He strode back to his waiting party, and swung himself into the saddle. The Crees cried to the pack-horses, and all set off briskly out of the inclosure, disappearing behind the store. Presently they were to be seen on the trail above, trotting up the incline; smart, well-found, arrogant, modeled upon the style of the old Company. Loseis breathed more freely. To be sure, they were not gone yet, for Gault had said they would camp for the night on the edge of the prairie. She was not in the least deceived by his politeness. There would be another night of anxiety to face, but not so keen as the previous night; for the violence of his rage must have abated somewhat. Loseis realized that she had not so much to fear from violence now, as from the man’s cold craft.

She went into her house.
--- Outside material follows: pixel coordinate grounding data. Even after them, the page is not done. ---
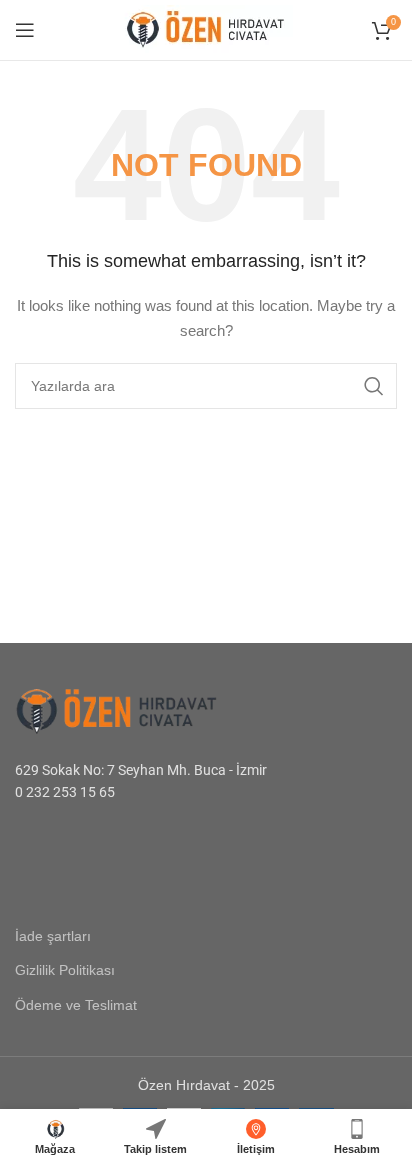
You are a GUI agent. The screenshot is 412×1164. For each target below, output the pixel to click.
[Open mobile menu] (25, 30)
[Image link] (140, 710)
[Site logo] (206, 29)
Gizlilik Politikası (65, 970)
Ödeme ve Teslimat (76, 1005)
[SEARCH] (374, 386)
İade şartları (53, 936)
The supper was waiting. The thoughtless red girls, thinking only that Gault was gone, were all smiles. Loseis had Mary-Lou to sit down with her at table, in the effort to keep at bay that ghastly feeling of solitude that crept over her like the coming of night. Alone! Alone! Alone! And so long before she could hope for succor! She gave the girls a highly comic account of Gault’s proposal the night before, laughing loudly herself. Anything to keep the bogies at bay!

It was about an hour afterwards when they first began to realize that something was amiss in the Slavi village. There was an ungodly sound of singing going on. The Slavis frequently made the twilight hours hideous with their wordless chanting. Loseis was accustomed to it. To-night it was different; it had an insane ring; they were burlesquing their own performance, and screaming with laughter. It was significant too, that the voices of the women were not to be heard. Loseis scarcely knew what drunkenness meant, or she would have understood sooner.

She went to the little window at the end of the room which overlooked the river flat. Though it was eight o’clock the sun had not yet dropped out of sight. All the Slavi men were gathered in a rough circle around a fire on the creek bank. There was no order in the company; some lay about; some danced with extravagant gestures. The ordinary dance of the Slavis was a decorous shuffle. The women were nowhere to be seen. Every moment the scene became more confused, and the yelling louder.

Leaving the window, Loseis said: “I am going down to see what is the matter.”

Mary-Lou flung herself upon her mistress: “No! No! No!” she cried in despair.

Loseis was very pale. She firmly detached the clinging hands. “There is nothing else to be done,” she said simply. “If I do not notice this, my influence over them is gone!”

Loseis went sedately down the grassy rise, neither hurrying, nor hanging back. Her back was straight; her face composed. Her look of proud scorn lent a strange poignancy to her childishness. Her heart might have been fluttering like a frightened child’s, but nobody could have guessed it. Mary-Lou, seeing her face, wept aloud, without knowing what it was that had moved her so.

As Loseis came near, the Slavis around the fire fell quiet and still. Only one of them jumped up, and ran away, carrying something. Loseis recognized the figure of Mahtsonza. He ran across the stepping-stones of the creek, and climbed up the further bank. The rest of them were orderly enough now: but their drunken, swimming eyes and hanging mouths told a tale.

Loseis stepped into the middle of the circle. “What means this howling that beats against my ears?” she demanded. “Are your brains full of ice? (The Slavi phrase for insanity.) Is this a pack of coyotes or men?”